Généalogie : de l'architecture art du dessin à l'architecture art de l'espace

Selon le Dictionnaire universel (1690) de Furetière, espace « signifie en général estendüe infinie de lieu : „la puissance divine remplit un espace infini“ [...]. Espace se dit en particulier d'un lieu déterminé, étendu depuis un point jusqu'à un autre, soit qu'il soit plein, soit qu'il soit vuide. Espace purement local est l'intervalle qui est entre les trois dimensions [...] quand même le corps que nous concevons qui l'occupe seroit détruit et qu'il en seroit entièrement vuidé. „Il fait beau bastir dans cette place, il y a bien de l'espace. Cette rue est fort étroite, il n'y a que l'espace d'une charrette“ ». Aucune référence à l'architecture, et pas davantage quatre ans plus tard dans le Dictionnaire de l'Académie française, encore moins disert (et qui, dans son édition de 1932, continue d'ignorer toute connotation architecturale du terme espace). Comme l'indique G. Matoré, « pour la pensée classique, le monde se limitait à un espace vu, mais avec la raison davantage que par le regard, ou analysé et non réellement observé ».

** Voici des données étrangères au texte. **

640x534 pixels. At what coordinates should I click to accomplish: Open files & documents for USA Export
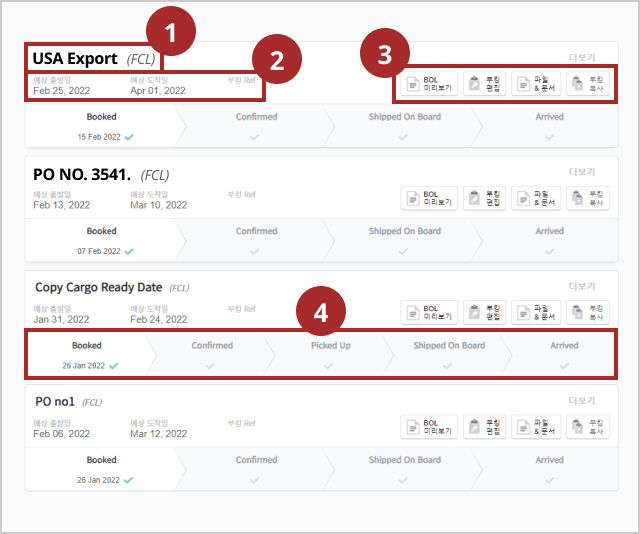pyautogui.click(x=536, y=84)
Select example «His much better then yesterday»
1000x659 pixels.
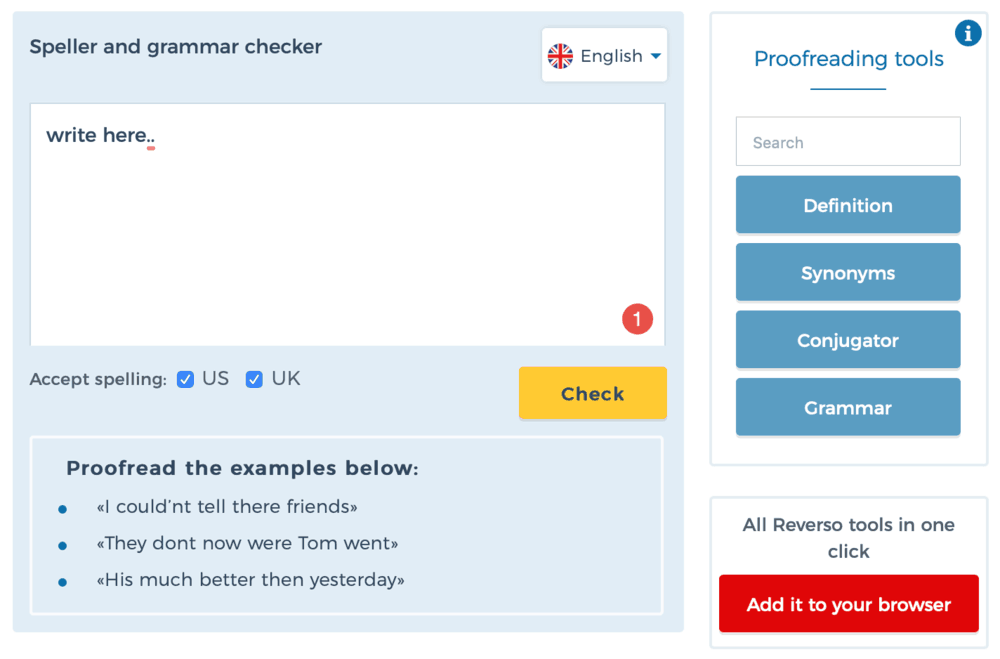(251, 580)
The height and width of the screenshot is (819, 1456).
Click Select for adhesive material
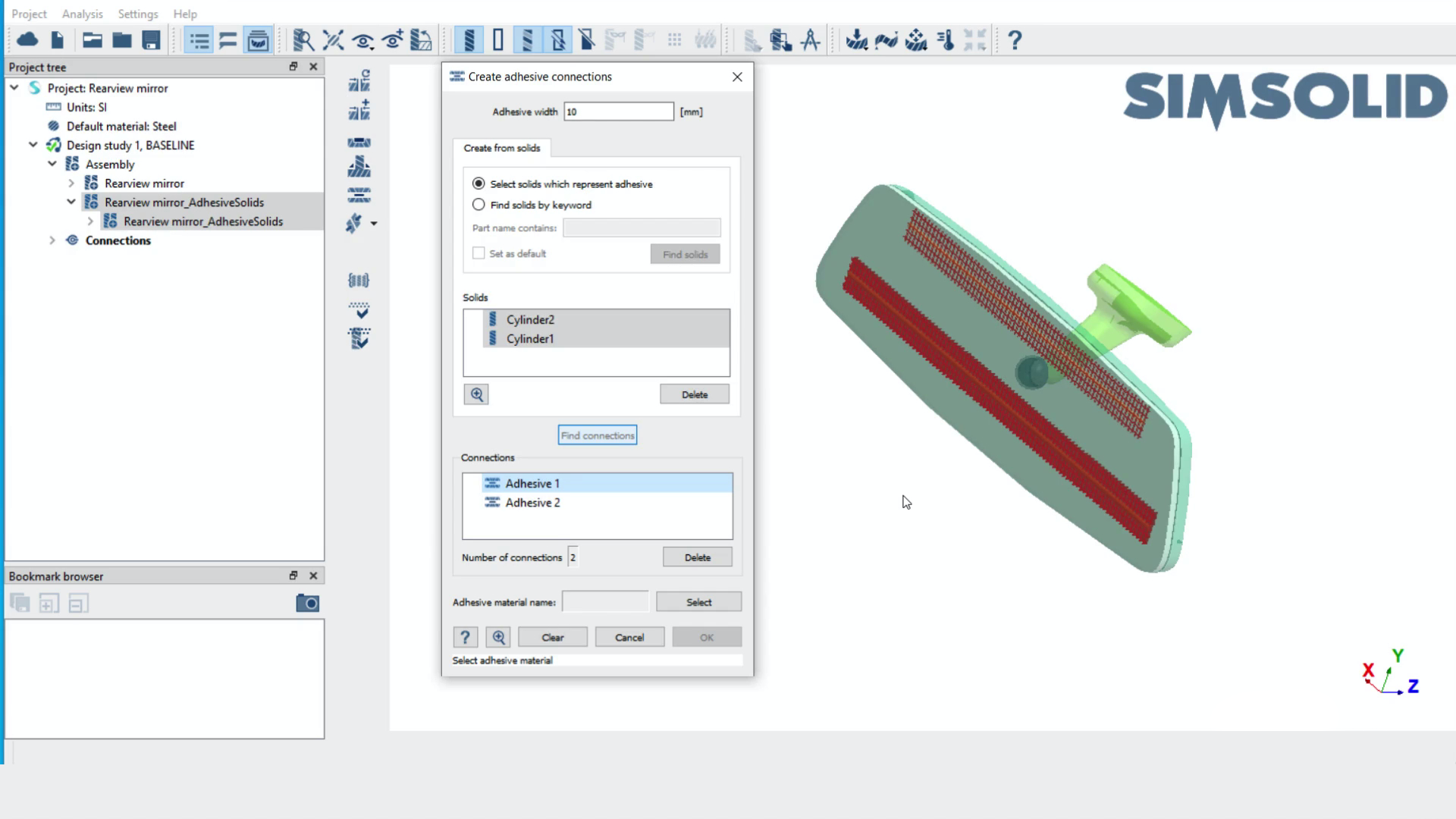tap(698, 602)
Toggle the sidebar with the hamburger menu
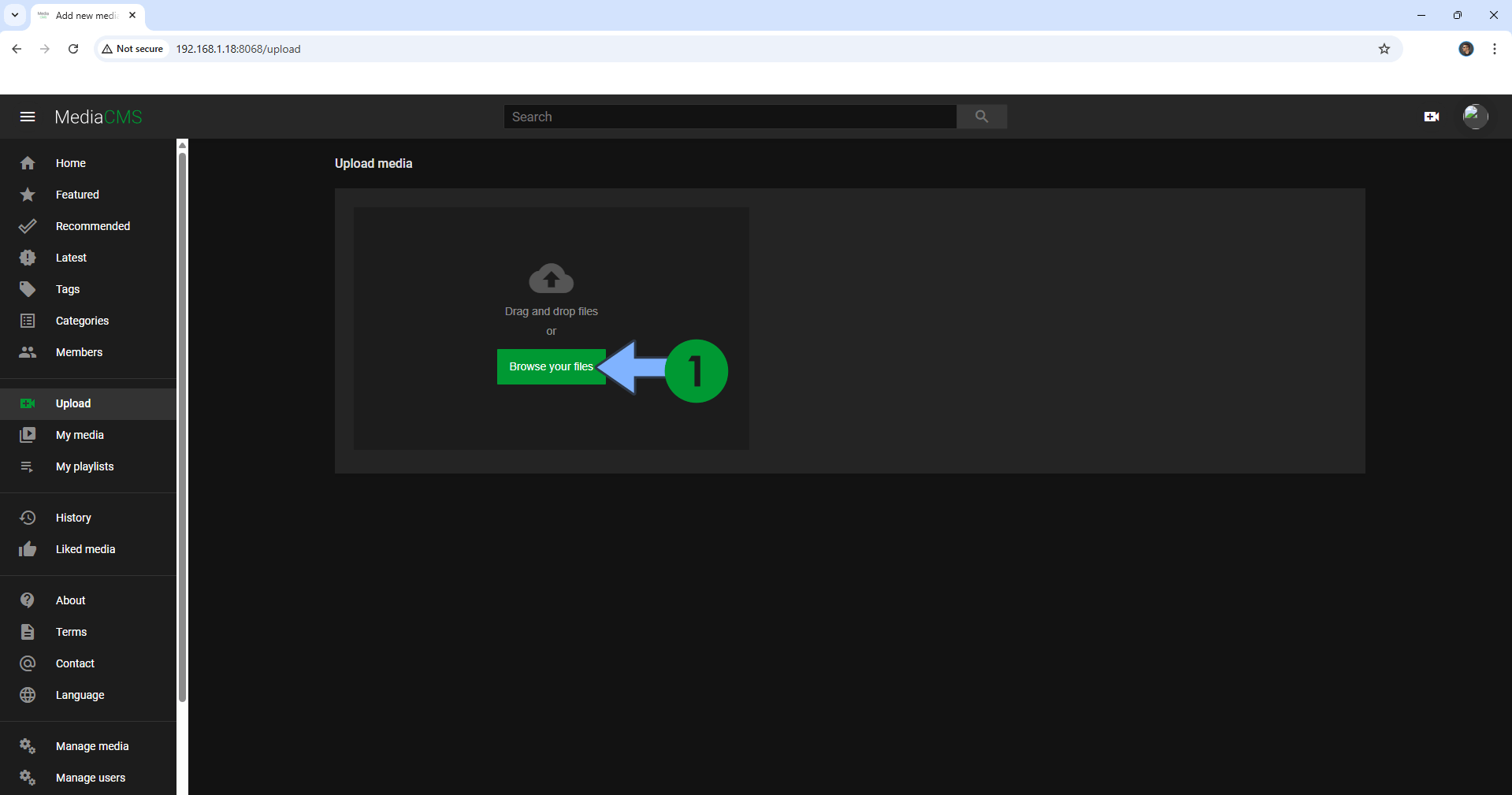Image resolution: width=1512 pixels, height=795 pixels. (x=27, y=116)
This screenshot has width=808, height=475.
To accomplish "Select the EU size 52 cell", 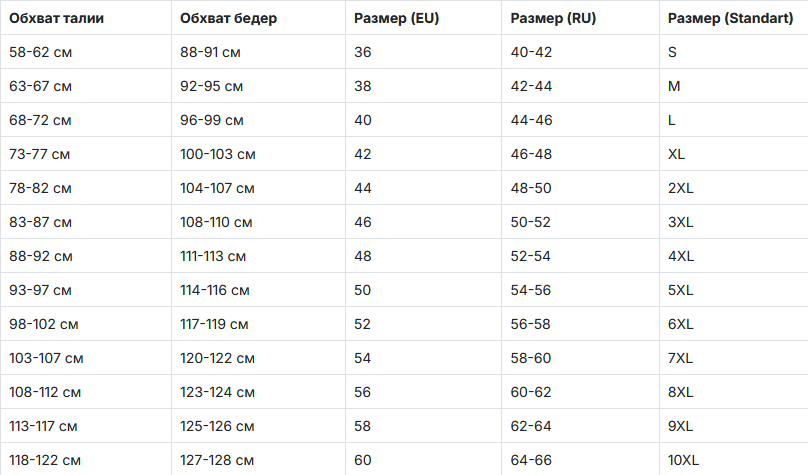I will [x=362, y=324].
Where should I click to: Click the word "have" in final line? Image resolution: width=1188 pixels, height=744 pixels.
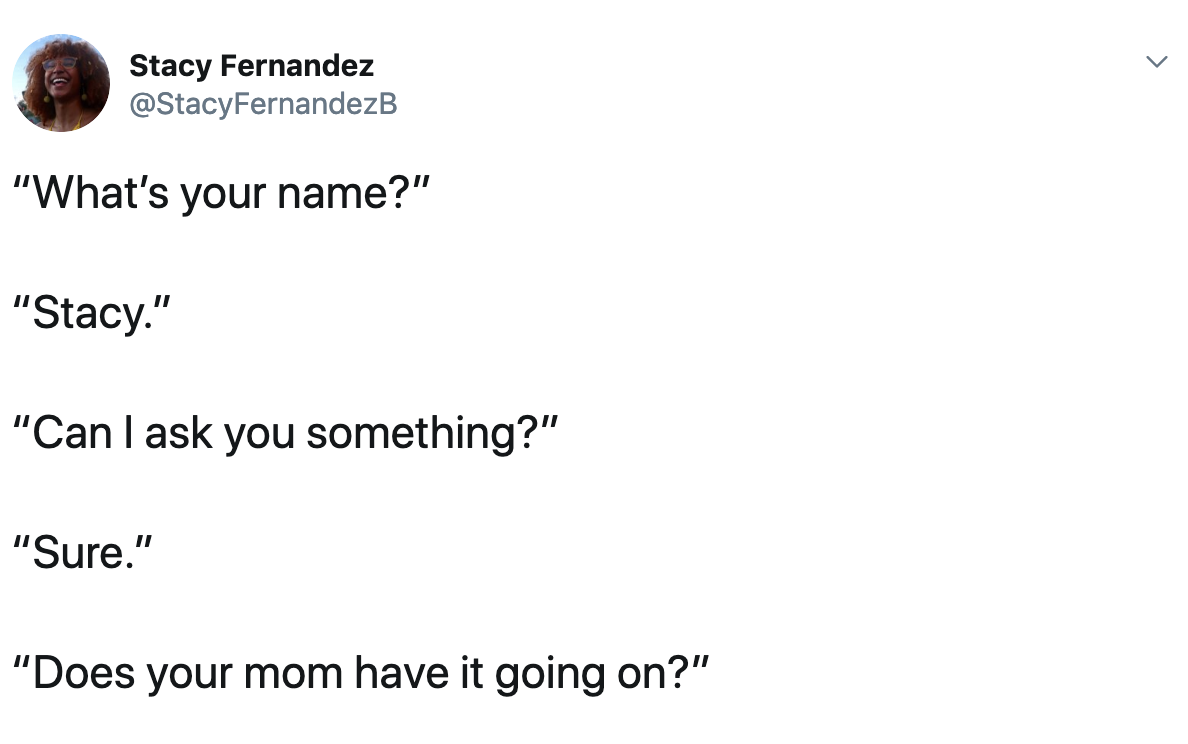[x=402, y=673]
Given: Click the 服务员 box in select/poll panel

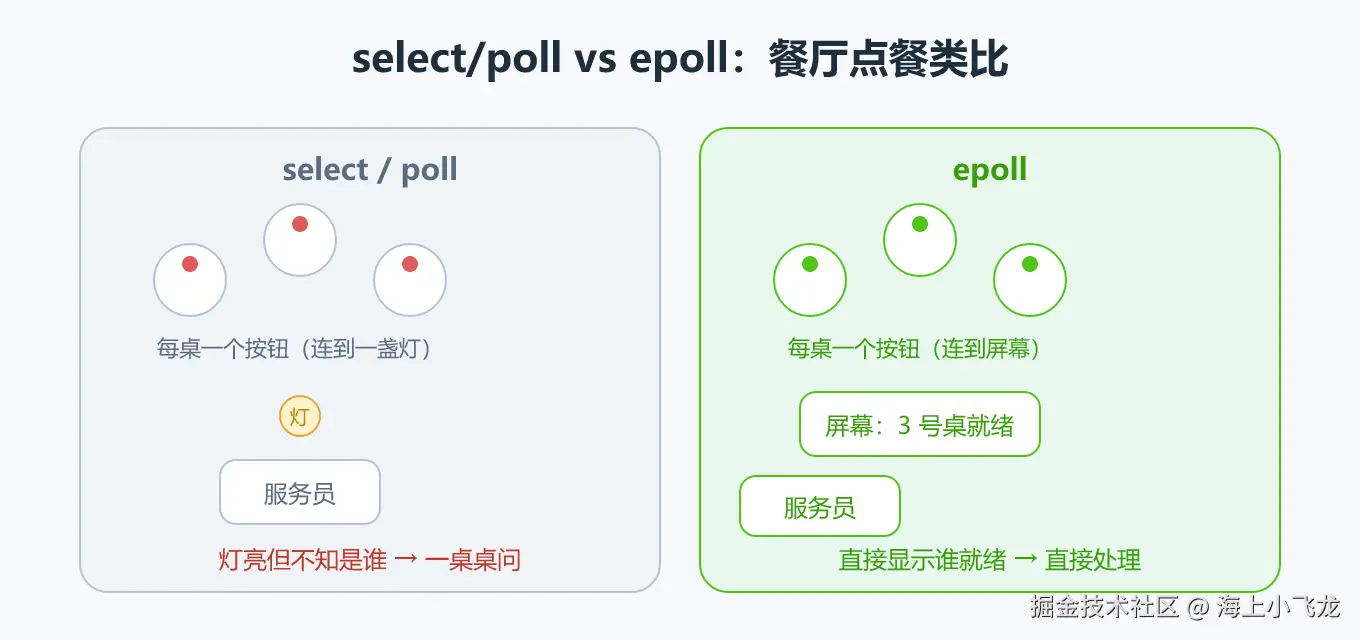Looking at the screenshot, I should click(x=300, y=492).
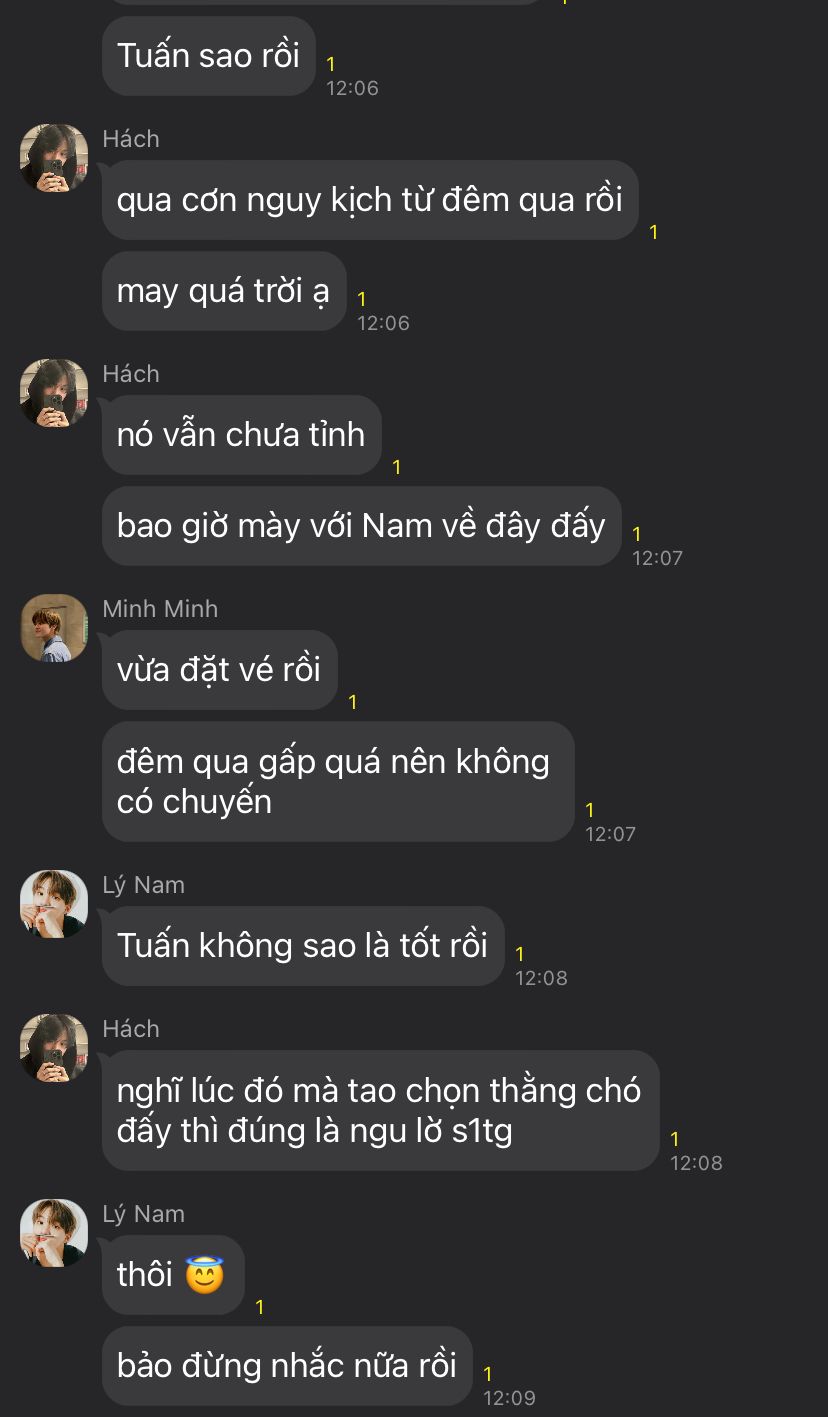Viewport: 828px width, 1417px height.
Task: Tap Hách's avatar beside 'qua cơn nguy kịch' message
Action: pos(54,158)
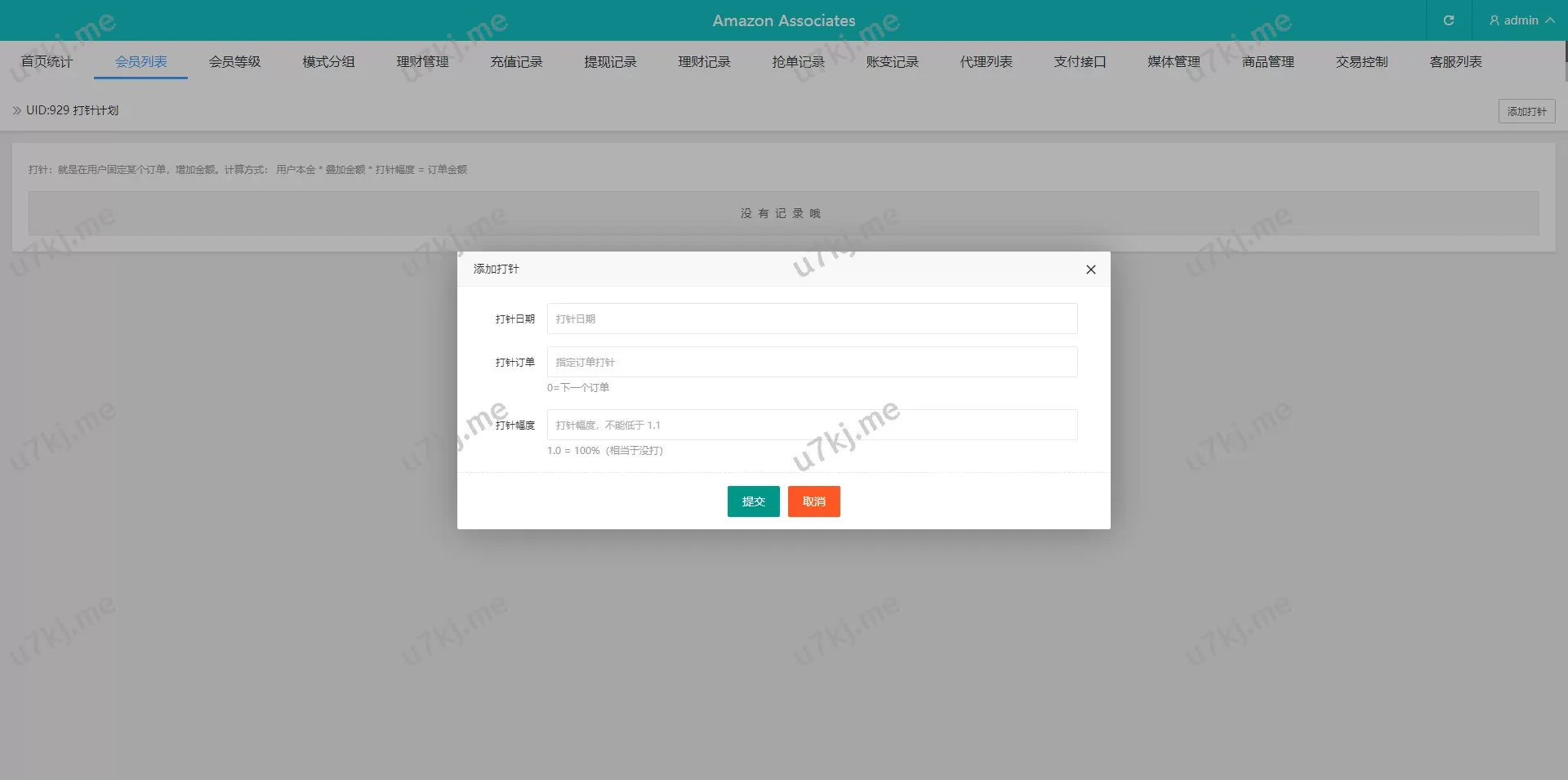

L'usage commun des dictionnaires est corroboré par les traités et par l'ensemble de la réflexion spécifique sur l'architecture depuis le xve siècle. Spatium, ignoré de Vitruve, ne figure ni dans l'inaugural De re aedificatoria d'Alberti ni chez ses successeurs des siècles suivants. Non que des espaces architecturaux, au sens actuel, n'aient été consciemment élaborés à ces époques. Mais les concepts directeurs de la théorie et de la pratique architecturales sont ceux de proportion, d'harmonie, de convenance, d'effet, d'ordre, de distribution, plus tard de type, et, bien sûr, toujours de perspective, dans la mesure même où l'architecture est conçue comme appartenant aux arts du dessin. Au xviiie siècle, ni Blondel ni Milizia, ni Laugier ni même Ledoux ne nous parlent d'espace.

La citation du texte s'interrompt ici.